* Requirement *
The output must be the data, printed exactly as written.

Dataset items
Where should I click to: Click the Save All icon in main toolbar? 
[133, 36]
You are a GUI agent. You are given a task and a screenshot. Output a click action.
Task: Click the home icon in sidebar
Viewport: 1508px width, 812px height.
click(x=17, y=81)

* Solution to the problem *
Where should I click to: Click the Save All icon in main toolbar? 
[133, 36]
You are a GUI agent. You are given a task and a screenshot. Output a click action.
Task: Click the home icon in sidebar
Viewport: 1508px width, 812px height.
click(x=17, y=81)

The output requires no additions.